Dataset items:

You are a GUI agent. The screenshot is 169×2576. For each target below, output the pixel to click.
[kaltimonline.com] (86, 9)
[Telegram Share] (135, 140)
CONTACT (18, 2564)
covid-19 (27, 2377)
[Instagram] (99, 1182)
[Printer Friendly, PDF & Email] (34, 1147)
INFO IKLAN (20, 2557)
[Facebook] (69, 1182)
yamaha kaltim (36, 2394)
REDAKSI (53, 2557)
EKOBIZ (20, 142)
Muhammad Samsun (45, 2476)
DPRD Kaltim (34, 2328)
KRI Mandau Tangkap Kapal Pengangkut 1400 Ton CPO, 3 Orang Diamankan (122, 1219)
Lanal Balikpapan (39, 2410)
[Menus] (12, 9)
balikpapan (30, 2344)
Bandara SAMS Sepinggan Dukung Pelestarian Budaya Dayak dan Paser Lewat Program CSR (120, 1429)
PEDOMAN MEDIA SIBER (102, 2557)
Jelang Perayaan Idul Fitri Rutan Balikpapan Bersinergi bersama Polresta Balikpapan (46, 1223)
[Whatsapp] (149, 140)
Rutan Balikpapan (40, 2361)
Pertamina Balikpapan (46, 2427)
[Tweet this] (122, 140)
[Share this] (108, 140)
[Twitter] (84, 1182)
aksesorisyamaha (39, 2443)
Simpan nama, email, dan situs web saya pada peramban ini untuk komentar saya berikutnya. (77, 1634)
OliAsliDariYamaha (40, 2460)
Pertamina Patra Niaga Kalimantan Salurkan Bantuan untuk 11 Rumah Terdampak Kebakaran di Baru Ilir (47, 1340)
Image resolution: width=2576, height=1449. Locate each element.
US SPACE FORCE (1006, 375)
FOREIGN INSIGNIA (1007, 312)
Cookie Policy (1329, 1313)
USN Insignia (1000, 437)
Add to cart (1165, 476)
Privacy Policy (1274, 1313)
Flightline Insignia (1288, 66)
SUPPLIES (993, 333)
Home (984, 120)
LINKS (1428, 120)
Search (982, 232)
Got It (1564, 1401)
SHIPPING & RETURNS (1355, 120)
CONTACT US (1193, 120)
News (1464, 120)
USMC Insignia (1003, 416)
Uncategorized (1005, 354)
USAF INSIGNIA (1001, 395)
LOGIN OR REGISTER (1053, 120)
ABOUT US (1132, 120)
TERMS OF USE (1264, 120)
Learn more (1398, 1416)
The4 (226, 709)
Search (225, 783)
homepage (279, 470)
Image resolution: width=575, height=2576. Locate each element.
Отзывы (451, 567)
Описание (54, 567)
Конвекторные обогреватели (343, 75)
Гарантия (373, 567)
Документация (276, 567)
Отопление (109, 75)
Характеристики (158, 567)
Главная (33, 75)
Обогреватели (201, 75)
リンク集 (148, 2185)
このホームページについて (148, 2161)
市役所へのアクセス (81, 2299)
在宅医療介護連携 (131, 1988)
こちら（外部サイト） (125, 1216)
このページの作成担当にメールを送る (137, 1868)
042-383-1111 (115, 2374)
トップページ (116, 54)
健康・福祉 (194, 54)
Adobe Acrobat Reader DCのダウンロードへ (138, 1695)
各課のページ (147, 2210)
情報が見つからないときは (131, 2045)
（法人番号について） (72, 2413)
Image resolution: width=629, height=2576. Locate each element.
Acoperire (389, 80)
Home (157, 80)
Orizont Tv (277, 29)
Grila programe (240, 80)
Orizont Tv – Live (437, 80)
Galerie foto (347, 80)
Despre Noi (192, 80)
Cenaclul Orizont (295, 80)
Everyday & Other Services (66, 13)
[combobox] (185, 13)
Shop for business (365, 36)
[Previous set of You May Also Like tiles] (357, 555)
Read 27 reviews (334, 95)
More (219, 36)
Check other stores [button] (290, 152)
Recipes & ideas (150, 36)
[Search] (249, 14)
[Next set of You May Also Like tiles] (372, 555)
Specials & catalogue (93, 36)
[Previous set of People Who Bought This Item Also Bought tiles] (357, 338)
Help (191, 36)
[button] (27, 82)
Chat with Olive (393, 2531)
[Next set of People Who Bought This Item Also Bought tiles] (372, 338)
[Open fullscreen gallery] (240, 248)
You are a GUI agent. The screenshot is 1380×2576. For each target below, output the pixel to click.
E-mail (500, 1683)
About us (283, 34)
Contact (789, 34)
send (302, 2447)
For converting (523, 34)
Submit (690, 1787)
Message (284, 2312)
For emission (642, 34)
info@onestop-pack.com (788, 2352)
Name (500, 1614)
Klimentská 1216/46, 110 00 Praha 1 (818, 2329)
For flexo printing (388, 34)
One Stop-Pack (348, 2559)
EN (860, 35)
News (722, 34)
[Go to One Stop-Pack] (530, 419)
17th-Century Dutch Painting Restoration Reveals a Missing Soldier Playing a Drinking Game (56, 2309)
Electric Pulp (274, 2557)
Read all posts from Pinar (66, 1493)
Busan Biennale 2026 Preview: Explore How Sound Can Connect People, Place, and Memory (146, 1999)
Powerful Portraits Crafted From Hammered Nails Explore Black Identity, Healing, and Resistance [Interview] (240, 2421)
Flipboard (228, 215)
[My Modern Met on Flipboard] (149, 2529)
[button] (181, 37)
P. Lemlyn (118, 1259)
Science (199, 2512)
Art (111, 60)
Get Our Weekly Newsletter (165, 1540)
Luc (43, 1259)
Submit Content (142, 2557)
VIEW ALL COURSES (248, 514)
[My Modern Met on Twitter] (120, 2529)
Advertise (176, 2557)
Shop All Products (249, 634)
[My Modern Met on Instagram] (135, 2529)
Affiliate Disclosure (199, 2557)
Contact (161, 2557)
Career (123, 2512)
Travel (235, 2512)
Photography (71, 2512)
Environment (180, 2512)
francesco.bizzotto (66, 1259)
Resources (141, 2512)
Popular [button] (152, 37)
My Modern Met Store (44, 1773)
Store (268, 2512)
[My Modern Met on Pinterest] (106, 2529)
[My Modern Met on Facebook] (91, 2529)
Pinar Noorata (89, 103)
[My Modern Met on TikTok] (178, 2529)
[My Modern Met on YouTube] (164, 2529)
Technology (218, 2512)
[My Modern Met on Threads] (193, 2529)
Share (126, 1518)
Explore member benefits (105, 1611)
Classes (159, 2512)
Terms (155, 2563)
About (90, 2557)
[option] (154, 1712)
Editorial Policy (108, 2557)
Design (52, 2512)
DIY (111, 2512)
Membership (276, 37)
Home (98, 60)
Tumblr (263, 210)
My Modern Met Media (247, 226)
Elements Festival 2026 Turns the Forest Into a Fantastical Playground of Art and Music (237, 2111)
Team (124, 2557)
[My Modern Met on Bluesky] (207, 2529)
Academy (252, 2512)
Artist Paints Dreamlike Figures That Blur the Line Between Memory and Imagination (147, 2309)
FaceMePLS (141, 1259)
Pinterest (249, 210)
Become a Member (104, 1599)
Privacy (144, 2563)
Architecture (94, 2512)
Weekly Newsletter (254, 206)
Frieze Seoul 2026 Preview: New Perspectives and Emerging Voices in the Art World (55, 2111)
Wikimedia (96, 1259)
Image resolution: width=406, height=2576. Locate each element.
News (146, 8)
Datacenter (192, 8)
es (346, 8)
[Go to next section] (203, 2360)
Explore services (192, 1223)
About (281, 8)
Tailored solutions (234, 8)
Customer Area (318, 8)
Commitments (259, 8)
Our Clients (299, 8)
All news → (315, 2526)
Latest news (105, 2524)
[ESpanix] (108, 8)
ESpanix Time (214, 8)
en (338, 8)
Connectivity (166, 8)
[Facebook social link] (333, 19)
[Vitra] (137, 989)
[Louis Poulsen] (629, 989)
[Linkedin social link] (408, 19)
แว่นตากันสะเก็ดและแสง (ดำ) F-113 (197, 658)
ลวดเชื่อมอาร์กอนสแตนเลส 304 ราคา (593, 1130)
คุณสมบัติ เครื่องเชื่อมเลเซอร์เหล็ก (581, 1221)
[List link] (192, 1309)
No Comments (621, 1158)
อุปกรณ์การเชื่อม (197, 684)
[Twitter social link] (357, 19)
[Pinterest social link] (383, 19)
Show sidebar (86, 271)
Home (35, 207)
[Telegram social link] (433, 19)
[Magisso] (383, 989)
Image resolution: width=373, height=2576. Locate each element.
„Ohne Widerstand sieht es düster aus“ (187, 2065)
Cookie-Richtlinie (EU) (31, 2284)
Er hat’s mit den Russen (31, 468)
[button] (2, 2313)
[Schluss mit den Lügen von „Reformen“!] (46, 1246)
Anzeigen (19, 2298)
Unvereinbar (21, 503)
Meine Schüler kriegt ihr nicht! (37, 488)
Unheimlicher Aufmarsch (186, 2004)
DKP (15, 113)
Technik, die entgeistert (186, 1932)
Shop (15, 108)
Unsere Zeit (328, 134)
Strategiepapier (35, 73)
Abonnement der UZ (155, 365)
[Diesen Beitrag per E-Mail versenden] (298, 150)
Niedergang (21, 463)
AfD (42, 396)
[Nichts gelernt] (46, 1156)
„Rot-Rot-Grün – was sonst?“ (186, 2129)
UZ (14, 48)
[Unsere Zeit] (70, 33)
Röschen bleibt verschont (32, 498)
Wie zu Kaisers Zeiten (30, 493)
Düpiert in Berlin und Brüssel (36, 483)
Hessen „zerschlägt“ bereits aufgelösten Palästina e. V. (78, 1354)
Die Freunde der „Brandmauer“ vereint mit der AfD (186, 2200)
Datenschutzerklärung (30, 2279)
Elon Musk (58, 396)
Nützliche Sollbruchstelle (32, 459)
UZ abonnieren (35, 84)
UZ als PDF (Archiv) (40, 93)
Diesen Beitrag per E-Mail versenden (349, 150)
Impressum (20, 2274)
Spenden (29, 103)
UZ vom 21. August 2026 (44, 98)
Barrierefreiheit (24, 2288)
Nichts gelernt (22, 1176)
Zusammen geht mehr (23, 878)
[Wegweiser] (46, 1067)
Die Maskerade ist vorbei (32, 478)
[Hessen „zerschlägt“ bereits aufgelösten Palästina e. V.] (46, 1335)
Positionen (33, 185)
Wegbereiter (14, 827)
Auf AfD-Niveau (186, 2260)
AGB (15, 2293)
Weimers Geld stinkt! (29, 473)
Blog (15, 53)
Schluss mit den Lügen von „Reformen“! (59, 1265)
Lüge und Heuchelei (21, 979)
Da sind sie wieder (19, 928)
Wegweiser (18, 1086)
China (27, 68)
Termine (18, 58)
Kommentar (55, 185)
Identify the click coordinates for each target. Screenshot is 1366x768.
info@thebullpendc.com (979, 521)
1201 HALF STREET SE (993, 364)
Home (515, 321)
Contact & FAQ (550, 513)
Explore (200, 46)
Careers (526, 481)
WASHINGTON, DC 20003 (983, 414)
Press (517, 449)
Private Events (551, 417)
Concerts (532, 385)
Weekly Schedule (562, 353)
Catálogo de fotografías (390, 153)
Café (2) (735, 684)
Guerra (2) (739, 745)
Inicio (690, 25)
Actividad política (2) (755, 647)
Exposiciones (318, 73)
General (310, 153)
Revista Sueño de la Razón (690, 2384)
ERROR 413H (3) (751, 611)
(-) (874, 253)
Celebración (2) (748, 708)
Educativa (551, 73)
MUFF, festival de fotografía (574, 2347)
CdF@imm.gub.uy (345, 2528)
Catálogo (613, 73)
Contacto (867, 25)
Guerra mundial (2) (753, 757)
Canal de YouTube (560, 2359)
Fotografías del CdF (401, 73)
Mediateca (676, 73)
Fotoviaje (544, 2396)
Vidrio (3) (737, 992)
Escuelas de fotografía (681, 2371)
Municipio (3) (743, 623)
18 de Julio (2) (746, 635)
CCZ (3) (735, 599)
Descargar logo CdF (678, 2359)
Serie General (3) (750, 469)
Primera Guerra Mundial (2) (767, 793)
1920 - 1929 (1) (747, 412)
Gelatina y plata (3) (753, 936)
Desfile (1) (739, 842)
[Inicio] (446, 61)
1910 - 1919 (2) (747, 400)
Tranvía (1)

What the task asks:
Write out only the lines that run from the line containing "Add to cart (1165, 476)" through the line containing "USMC Insignia (1003, 416)", both included, exactly as they appear above.

Final answer:
Add to cart (1165, 476)
Privacy Policy (1274, 1313)
Flightline Insignia (1288, 66)
SUPPLIES (993, 333)
Home (984, 120)
LINKS (1428, 120)
Search (982, 232)
Got It (1564, 1401)
SHIPPING & RETURNS (1355, 120)
CONTACT US (1193, 120)
News (1464, 120)
USMC Insignia (1003, 416)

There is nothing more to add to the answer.